Some homework I did a few years ago for a creative writing course. Not perfect, and not meant to be.


A character:

He was one of those experimental writers who have once been hit on the forehead by Hunter S. Thompson and constantly find themselves in the weirdest situations struggling to press at least the tiniest bit of prose from them ever since.
He needed to take a bath, a nap and a meal for about as long as a week but kept running from conferences to cinemas to zoos to schoolyards – always frantically waving his little notebook and pencil around. From time to time he stopped at the stationer’s to buy new pencils since he kept losing them during the course of his trip.
He could have been thirty but maintained himself on a steady 25-year-old level, always on the safe side. He had wasted away two girlfriends. That was ten years ago. Today, his best friends were his collection of white shirts in his closet along with dark-blue jeans and brown leather shoes. Someone should have told him that brown shoes don’t make it – but apparently hadn’t.
The door was open; the typical, boring, deafening music that was usually played at those cocktail-parties to keep people from exchanging too much information worthy to remember any fact of after waking up the next morning poured into the hallway. A drunk, freshly connected couple, giggling and spitting out obscene bits of language to each other rushed past him, stumbled, fell to the floor, crashed down the stairs to the first floor and then apparently started the giggling and spitting again, moving forward and out of the house.
He decided not to put that down.

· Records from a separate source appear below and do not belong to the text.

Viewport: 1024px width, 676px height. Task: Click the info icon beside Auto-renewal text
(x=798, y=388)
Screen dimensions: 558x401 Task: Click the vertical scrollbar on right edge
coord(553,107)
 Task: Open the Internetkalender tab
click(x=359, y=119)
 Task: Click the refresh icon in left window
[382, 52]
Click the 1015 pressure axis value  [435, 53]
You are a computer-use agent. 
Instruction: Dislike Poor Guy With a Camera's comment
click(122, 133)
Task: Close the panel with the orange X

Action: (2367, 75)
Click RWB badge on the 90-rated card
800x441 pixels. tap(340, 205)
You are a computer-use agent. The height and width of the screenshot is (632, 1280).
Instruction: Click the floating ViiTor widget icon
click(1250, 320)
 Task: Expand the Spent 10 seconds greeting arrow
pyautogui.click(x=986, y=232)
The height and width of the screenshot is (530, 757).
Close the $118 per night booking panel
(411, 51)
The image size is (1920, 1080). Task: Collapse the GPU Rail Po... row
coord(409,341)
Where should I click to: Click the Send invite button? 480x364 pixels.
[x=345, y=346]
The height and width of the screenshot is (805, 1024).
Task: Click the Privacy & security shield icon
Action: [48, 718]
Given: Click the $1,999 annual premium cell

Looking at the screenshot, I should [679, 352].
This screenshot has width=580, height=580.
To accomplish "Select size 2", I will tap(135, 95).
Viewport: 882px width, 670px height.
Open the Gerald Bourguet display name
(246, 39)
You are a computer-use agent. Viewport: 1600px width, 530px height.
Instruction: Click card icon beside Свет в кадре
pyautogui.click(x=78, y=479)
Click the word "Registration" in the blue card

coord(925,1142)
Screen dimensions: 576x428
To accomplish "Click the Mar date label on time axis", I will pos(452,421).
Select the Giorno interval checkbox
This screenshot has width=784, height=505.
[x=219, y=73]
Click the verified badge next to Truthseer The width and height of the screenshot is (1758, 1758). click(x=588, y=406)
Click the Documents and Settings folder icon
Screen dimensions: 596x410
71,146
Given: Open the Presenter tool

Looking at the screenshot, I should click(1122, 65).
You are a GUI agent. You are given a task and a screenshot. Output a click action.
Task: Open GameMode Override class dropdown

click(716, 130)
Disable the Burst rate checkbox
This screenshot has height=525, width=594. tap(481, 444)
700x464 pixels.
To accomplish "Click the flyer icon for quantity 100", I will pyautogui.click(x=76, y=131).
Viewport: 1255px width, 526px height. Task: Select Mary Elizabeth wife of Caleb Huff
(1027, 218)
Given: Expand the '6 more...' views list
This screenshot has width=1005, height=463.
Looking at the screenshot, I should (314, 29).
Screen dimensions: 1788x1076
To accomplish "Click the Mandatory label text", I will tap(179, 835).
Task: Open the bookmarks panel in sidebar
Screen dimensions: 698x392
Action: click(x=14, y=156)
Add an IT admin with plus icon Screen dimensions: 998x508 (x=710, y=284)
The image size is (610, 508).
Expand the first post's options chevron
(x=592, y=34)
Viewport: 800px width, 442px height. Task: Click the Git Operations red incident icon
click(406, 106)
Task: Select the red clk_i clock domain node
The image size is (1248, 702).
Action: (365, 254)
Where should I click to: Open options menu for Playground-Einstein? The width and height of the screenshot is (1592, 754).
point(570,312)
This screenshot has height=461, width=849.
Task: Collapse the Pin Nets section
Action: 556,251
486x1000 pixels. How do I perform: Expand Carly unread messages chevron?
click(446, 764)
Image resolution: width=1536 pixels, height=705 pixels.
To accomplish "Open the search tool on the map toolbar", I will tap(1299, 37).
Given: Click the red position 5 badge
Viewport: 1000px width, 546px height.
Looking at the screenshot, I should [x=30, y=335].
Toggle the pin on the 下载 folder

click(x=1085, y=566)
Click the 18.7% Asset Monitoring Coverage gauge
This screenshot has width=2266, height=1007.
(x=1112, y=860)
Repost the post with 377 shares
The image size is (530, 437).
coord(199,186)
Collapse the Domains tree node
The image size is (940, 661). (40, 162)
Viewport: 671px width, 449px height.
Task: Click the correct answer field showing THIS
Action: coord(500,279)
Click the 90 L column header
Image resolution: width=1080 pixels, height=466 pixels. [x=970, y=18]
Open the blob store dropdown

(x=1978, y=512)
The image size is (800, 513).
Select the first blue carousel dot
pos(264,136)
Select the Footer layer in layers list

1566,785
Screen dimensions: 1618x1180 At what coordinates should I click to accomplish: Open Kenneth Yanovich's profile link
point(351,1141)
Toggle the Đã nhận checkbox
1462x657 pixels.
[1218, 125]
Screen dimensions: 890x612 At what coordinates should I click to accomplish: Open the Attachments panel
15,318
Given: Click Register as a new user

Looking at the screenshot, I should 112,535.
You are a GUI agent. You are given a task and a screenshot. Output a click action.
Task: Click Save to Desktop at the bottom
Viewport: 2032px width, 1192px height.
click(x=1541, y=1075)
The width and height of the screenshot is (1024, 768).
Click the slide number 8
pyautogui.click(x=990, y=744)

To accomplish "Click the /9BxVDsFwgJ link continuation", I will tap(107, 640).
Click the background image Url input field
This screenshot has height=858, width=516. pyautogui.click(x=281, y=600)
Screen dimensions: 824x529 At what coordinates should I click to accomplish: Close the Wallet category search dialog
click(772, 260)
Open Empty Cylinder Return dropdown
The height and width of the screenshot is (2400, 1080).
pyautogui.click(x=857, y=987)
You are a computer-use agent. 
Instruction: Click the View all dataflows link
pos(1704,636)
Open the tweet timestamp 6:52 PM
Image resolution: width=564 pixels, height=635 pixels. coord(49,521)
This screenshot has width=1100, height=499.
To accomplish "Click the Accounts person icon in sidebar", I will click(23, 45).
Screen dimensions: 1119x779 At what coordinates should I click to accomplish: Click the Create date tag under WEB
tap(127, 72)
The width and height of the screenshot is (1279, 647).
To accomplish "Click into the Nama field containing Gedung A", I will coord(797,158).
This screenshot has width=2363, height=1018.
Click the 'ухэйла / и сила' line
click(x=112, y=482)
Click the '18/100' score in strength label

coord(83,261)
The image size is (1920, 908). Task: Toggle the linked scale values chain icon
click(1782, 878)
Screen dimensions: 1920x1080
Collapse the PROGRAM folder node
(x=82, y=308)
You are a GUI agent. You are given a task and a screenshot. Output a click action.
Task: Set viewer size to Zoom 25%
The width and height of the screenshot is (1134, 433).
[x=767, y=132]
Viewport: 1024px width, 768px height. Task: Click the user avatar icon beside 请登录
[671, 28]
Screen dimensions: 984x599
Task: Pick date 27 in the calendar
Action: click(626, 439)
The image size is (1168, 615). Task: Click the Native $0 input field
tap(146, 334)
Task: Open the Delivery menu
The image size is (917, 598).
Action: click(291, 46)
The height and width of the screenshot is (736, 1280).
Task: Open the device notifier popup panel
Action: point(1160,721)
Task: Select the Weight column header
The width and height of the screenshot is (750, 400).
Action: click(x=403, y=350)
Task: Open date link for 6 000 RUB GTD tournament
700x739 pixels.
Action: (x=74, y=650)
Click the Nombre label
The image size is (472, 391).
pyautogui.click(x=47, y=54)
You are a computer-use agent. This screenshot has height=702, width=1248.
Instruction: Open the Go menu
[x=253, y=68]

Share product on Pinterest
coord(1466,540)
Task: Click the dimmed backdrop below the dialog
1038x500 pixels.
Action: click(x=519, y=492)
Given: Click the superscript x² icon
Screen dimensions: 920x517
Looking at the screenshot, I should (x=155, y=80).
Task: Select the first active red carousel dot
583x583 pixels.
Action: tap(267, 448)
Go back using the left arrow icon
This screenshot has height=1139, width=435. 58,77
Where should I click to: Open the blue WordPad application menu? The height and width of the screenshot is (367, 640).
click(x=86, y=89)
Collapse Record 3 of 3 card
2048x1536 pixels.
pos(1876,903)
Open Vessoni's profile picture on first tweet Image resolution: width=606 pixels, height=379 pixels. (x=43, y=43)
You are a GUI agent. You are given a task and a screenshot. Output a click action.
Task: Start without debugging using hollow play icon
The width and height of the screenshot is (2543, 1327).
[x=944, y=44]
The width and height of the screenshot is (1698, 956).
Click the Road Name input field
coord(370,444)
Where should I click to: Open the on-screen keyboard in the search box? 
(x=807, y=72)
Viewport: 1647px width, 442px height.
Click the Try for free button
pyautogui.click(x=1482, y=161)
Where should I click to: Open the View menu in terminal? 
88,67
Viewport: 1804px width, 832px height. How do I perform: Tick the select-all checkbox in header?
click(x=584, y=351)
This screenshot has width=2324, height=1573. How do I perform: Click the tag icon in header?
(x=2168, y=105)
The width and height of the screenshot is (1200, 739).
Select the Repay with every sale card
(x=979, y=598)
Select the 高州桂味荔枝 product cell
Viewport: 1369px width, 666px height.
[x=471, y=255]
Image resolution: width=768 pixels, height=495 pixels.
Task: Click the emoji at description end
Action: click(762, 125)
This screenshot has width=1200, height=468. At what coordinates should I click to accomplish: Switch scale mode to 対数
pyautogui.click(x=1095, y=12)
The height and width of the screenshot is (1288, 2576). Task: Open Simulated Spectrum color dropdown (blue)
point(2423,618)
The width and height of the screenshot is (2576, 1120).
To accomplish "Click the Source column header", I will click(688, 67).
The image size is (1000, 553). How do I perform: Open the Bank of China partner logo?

Too weird. Which was weird, as he was actually out to find the weird.
He moved into the flat, instantly trying out several types of grins and smiles, fumbling out the cigarettes he had bought on the other side of the street to hide his nervousness. He took a cocktail of undeterminable sort from a table still full of them and stepped to a bunch of people, who were chattering gaily and consuming large quantities of alcoholic drinks – none of them had a cocktail; it was all whisky, Tequila, and other stuff.
“How’re ya doin’?” he shouted at them, exchanging his cigarette between mouth and left hand, right hand and mouth, dropping the cocktail, putting the cigarette back to his left hand and up to his – well, he was actually hitting his nose with it. Unfortunately, everybody had seen both the dropping and hitting. Nobody laughed. All eyes were on him. These were definitely the wrong people to have conversation with.
“Great. Who are you?” a 45 year old giant moustache asked.